To test our hypotheses we gathered data on 106 species and populations of Sceloporus from the literature and museum specimens. We obtained latitude from the literature and source maps, and climate date from the International Water Management Institute’s World Water and Climate Atlas (http://www.iwmi.cgiar.org/WAtlas/Default.aspx). Using a recent phylogenetic hypothesis for Sceloporus (Wiens et al. 2010) we examined the relationship between maximum snout-vent length with latitude and 5 climatic predictors under three models of evolution (no phylogenetic relationships (OLS), Brownian motion (PGLS) and a model in which the branch lengths are transformed in an Ornstein-Uhlenbeck process (RegOU). To examine hypothesis 2 we examined a multiple regression with dorsal scale rows as the dependent, body size as a covariate and latitude or one of the 5 climatic predictors as independents. We also compared results with principal components 1-3 as predictors of dorsal scale counts.

So what did we find? First, we found that phylogenetic models (PGLS or RegOU) were always better fit than non-phylogenetic (OLS) based on likelihood ratio tests and AICc scores. We also found that as latitude increases mean and minimum temperatures decrease, as well as precipitation and aridity, but maximum temperature tends to increase. Thus, lizards from this group found at higher latitudes may be experiencing more desert like environments.

For hypothesis 1, we found support for the inverse of Bergmann’s Rule when viewed from a climatic perspective; larger lizards were found in areas with higher maximum temperatures, but not at lower latitudes. We also found that larger lizards were found in more arid environments.

Photo copyright Mark Chappell

Our results for hypothesis 2 were a little more complex. We did not find support for the first part of hypothesis 2, lizards with fewer scales were not found in hotter environments. We did find support for the second part of hypothesis 2, lizards with more scales are found in environments with lower minimum temperatures. We also found a positive effect of latitude, and a significant negative effect of aridity (with lizards with more scales inhabiting more arid environments). Results with principal components were also consistent, with PC1  (a latitude/temperature axis) having a significant negative effect on scale count; and PC2 (a maximum temperature/precipitation axis) having a significant positive effect.

Our results suggest several things.

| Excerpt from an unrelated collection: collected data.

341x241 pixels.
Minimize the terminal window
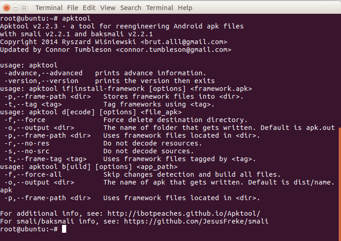pos(15,8)
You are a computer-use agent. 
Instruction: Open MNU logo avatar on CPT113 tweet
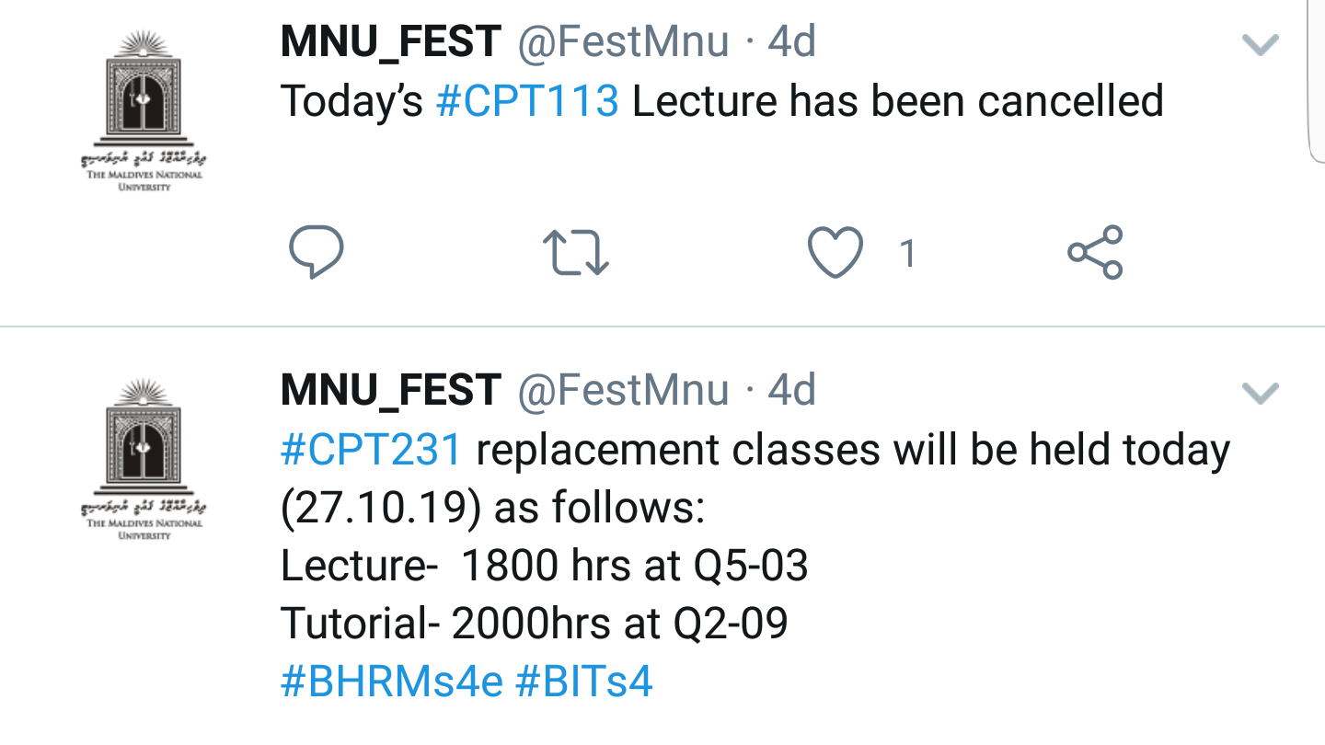pos(143,110)
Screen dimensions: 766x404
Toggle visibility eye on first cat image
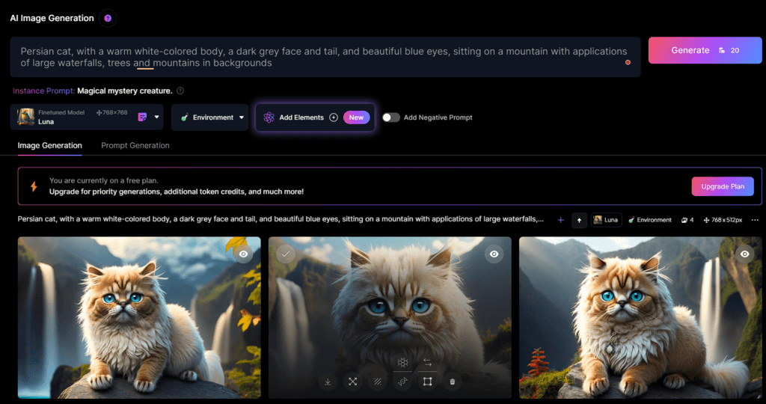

First, latitude alone may not be an accurate description of the environment organisms face, particularly at the finer spatial scales over which an individual species may exist. Second, we found support for the inverse of Bergmann’s Rule at the inter-specific level, which has also been found to be a consistent trend intra-specifically in some ectotherms (see Ashton and Feldman 2003). Finally, our analyses suggest that both temperature and precipitation (hence aridity) are important to the evolution of scale counts in this group. These findings also suggest that scale size may be important for other physiological processes, such as evaporative water loss (lizards in more arid environments may have more/smaller scales to reduce rates of evaporation through the skin as has been suggested by Soulé and Kerfoot 1972 ). Examining the relationship of morphological traits that may function in physiological processes may provide insight into how these organisms may respond to global of climate change.